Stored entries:
↓↓↓

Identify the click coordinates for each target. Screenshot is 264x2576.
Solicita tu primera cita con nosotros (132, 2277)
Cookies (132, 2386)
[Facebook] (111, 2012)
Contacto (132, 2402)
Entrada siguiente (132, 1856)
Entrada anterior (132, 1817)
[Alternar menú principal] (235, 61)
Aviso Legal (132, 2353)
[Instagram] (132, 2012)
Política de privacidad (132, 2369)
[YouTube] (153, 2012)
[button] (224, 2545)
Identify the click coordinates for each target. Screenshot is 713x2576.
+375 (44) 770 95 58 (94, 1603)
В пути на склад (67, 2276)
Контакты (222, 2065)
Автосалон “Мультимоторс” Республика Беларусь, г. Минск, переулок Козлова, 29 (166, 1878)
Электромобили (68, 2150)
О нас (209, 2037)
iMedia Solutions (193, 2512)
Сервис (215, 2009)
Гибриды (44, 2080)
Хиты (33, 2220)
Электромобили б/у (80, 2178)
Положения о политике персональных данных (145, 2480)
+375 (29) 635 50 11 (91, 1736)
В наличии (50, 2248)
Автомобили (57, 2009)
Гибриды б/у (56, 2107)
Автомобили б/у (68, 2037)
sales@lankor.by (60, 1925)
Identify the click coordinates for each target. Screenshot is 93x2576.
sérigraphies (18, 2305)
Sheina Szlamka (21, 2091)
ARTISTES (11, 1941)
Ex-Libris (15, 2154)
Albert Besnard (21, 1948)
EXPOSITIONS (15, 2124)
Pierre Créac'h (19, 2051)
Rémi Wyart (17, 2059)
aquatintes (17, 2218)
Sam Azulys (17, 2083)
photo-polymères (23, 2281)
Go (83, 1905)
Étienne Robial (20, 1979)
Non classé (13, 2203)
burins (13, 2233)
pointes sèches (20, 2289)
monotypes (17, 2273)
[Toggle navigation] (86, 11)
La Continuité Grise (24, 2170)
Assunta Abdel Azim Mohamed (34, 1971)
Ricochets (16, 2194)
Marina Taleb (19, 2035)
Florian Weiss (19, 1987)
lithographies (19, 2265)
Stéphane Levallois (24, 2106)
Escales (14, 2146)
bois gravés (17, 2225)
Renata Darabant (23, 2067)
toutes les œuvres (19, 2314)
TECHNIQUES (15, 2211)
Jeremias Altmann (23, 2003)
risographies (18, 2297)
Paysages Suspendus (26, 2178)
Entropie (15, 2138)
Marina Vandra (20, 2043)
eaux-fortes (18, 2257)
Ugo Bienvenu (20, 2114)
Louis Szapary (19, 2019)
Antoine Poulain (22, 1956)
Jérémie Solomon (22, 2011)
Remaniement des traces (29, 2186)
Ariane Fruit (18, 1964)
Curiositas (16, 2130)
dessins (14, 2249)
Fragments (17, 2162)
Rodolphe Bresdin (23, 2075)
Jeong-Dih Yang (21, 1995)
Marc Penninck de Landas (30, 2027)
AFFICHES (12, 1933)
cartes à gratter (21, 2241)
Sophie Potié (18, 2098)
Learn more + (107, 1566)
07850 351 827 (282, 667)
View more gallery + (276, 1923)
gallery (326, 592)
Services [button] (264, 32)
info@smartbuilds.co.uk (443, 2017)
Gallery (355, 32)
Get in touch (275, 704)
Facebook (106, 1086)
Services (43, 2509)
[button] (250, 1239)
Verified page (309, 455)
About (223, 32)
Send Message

↑↑↑

#### [The problem]
Could you find each line in the entries that contains the string "Screenshot" and copy it?

#### [Task response]
Identify the click coordinates for each target. Screenshot is 264x2576.
Identify the click coordinates for each target. Screenshot is 713x2576.
Identify the click coordinates for each target. Screenshot is 93x2576.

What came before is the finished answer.